提示文:
☆ ☆ ☆ ☆

むち打ち症のレビュー:患者向けの情報とアドバイス


先頃BackLetterにGordon Waddell博士らによる、むち打ち症患者のための革新的な教育用パンフレットであるThe Whiplash Backに関する記事が掲載された(Waddell.2001およBackLetter,2001を参照)。複数の読者から、このパンフレットの元になったエビデンスのレビューについて問い合わせがあった。

そのレビューはEmergency Medical Journalに掲載され、同誌のwebsiteでも公表されている。

手短に言うとTim McClune博士らは、患者への情執提供に役立つと思われる臨床・非臨床のむち打ち症関連テーマについて、体系的な文献検索を行った。検索した163編の論文について、質、一貫性、および意義をランク付けした(McClune et al.,2002を参照)。

著者らは、むち打ち症関連のテーマに関するエビデンスの多くは、通常の体系的レビューで用いられる方法論の基準を満たしていないと指摘している。その結果、著者らは患者向けの重要なメッセージを確認するために、“最も良いエビデンスを総合する"ことを選択した。

☆ ☆ ☆ ☆

課題一覧:
1/ むち打ち症のレビューに関する提示文について、次の問いに答えてください。
(a) レビューが掲載された医学誌の名前は何ですか。
(b) 体系的な文献検索で検索された論文は何編ですか。
(c) 患者向けの重要なメッセージを確認するために、著者らは何をすることを選択しましたか。
2/ むち打ち症のレビューに関する提示文の続きを、最後の文の後から書いてください。

☆ ☆ ☆ ☆

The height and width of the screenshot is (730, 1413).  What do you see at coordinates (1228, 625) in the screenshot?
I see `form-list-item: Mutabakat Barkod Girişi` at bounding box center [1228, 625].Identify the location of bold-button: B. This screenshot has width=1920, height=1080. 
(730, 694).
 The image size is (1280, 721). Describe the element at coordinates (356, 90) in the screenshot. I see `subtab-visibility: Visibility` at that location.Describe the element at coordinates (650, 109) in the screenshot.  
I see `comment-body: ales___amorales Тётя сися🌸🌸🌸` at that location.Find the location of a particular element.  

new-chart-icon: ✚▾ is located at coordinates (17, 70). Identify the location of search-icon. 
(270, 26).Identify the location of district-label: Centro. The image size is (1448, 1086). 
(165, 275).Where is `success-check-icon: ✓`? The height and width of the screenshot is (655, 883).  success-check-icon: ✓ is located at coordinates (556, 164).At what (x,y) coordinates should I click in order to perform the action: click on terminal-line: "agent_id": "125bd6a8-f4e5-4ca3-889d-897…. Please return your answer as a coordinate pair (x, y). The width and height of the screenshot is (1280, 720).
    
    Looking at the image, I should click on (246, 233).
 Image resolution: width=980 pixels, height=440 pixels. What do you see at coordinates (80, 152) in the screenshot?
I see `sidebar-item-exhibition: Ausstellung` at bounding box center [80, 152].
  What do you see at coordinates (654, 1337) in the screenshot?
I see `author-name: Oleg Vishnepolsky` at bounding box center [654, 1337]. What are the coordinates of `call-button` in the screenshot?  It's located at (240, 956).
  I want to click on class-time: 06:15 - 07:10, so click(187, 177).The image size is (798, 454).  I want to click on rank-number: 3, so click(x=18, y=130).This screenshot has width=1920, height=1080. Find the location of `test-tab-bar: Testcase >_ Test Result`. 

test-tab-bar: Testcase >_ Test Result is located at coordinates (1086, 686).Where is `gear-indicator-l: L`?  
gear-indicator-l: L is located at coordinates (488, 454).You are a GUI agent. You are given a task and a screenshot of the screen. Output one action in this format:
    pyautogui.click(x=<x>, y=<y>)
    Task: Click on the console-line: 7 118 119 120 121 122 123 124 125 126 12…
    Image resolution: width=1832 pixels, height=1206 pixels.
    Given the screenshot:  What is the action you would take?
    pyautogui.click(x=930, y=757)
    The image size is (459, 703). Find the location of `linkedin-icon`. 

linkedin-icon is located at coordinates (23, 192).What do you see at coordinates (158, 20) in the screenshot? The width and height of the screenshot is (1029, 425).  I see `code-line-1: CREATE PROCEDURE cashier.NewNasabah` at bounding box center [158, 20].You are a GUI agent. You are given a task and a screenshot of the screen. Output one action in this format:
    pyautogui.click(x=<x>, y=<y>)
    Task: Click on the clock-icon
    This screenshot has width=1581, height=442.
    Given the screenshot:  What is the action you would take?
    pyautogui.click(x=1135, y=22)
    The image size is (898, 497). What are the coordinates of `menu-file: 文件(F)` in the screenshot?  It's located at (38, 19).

☆ ☆ ☆ ☆

各課題の解答:
1/
(a) Emergency Medical Journal
(b) 163編
(c) 「最も良いエビデンスを総合する」こと

2/
“むち打ち症の文献は、分野によっては良好な科学的エビデンスが明らかに不足しているが、一方で、患者教育に最も関係が深い多くの分野については、高度の一貫性とコンセンサスがある"と著者らは述べている。しかし、特定の治療方法に関する質の高い無作為対照比較研究の、差し迫った必要性があることには変わりはない。

新規のレビューは、疫学、臨床評価、診断検査、むち打ち症の概念モデル、治療、教育、および社会政策に関する情報を提供してくれる。レビューの中心的な結論をいくつか下表に要約する。

参考文献:

BackLetter, Whiplash resource, 2001;16(12):133-9. 
McClune T et al., Whiplash associated disorders: A review of the literature to guide patient information and advice, 
Emergency Medicine Journal, 2002; 19:499-506; www.emjonl ine.com. 
Waddell G et al., The Whiplash Book. London. The Stationery Office Ltd., 2001.

The BackLetter18(4):41,2003. 

患者向けの情報とアドバイスの指針となる鞭打ち症のレビュー:主要メッセージ

エビデンスの質

診断および予後

患者向けメッセージ

科学的エビデンスの範囲は広がり、質は向上した。 大多数の患者の損傷の正確なメカニズムは依然としてはっきりしない。 むち打ち事故で重篤な身体的損傷が生じることはまれである。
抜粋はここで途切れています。